* _EXERCISE DIRECTIONS_:
Please filter the entries for the word "agent" and copy every line that has it.

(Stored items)
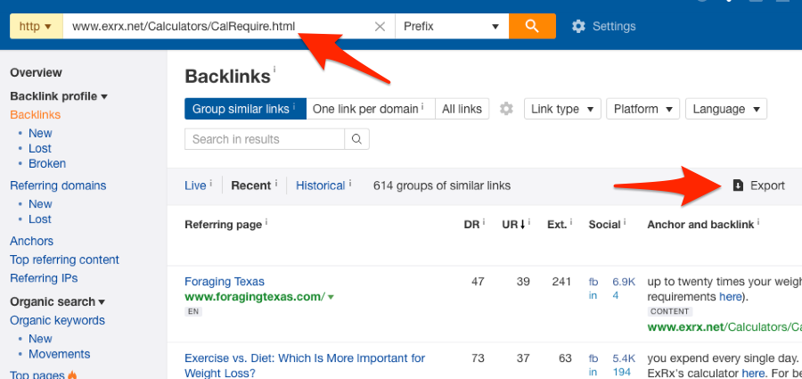The image size is (802, 379).
Task: Click the Search in results input field
Action: tap(264, 139)
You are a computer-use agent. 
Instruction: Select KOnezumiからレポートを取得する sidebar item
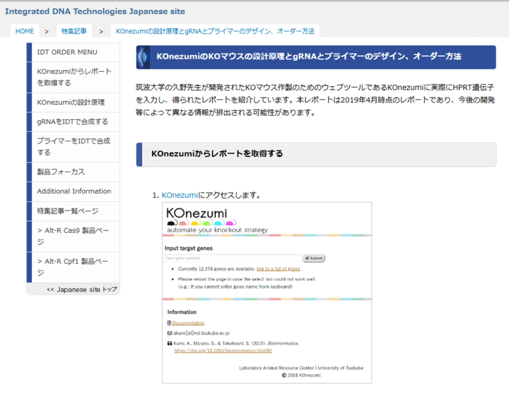(x=74, y=77)
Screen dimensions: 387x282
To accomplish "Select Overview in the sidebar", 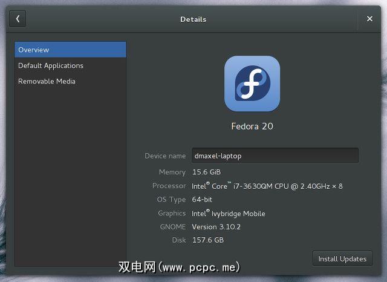I will 70,50.
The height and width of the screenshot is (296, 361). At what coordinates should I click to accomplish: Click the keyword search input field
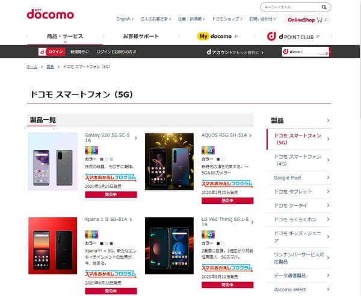[291, 7]
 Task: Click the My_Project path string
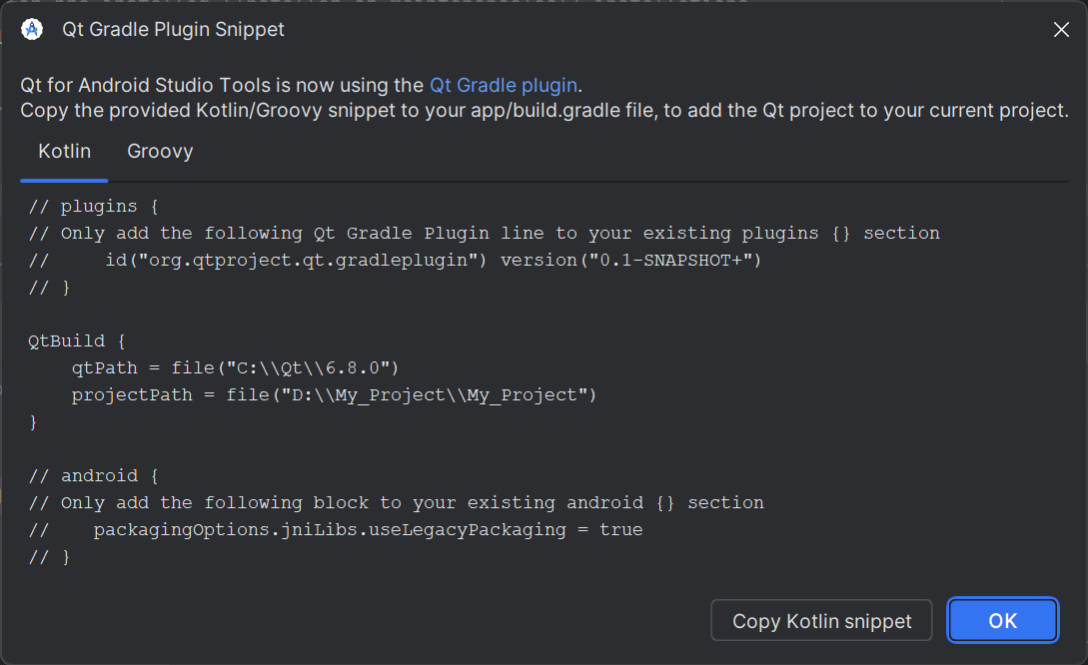[435, 394]
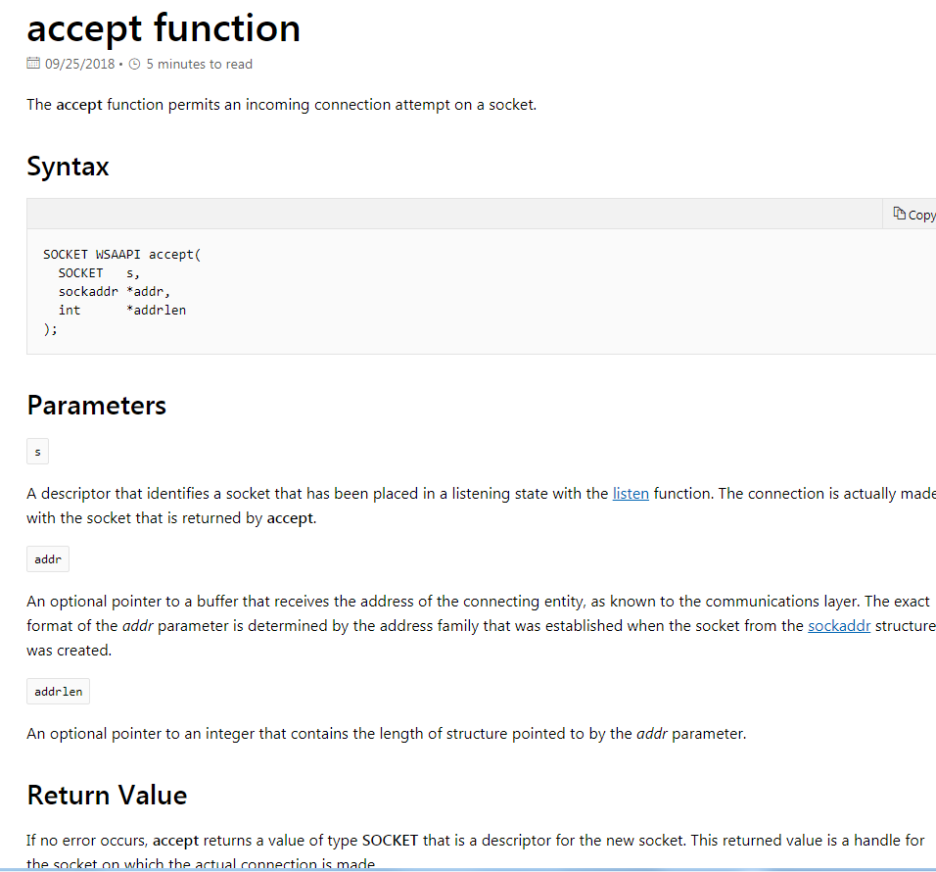Click the closing ");" code line
The height and width of the screenshot is (872, 936).
tap(51, 329)
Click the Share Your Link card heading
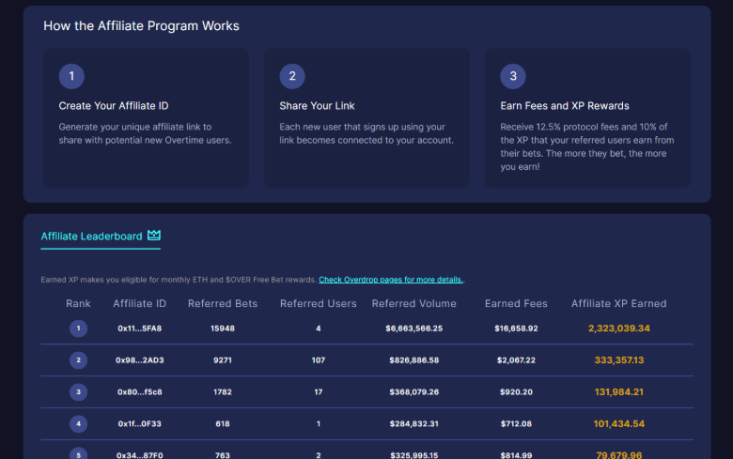The image size is (733, 459). tap(317, 106)
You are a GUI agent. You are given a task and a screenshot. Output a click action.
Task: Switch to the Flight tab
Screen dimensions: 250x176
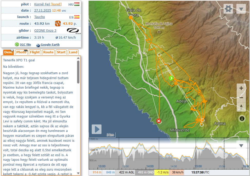35,52
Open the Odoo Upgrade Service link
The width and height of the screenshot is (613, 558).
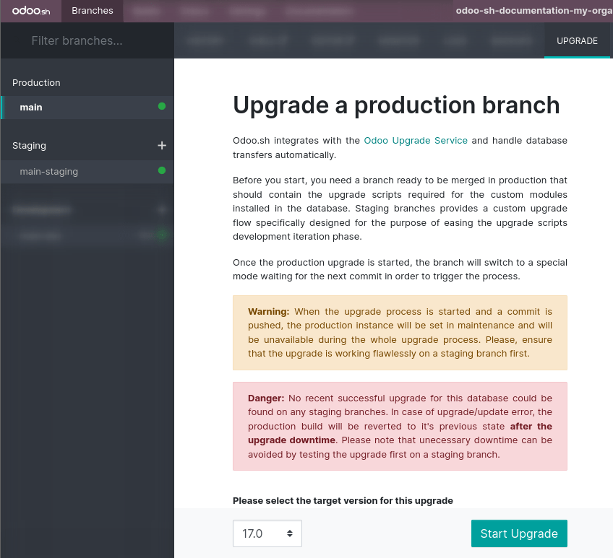tap(416, 140)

* _RESULT OF THIS EXERCISE_:
You are a computer-use agent. 
You are a GUI agent. You are given a task and a screenshot. Output a click action.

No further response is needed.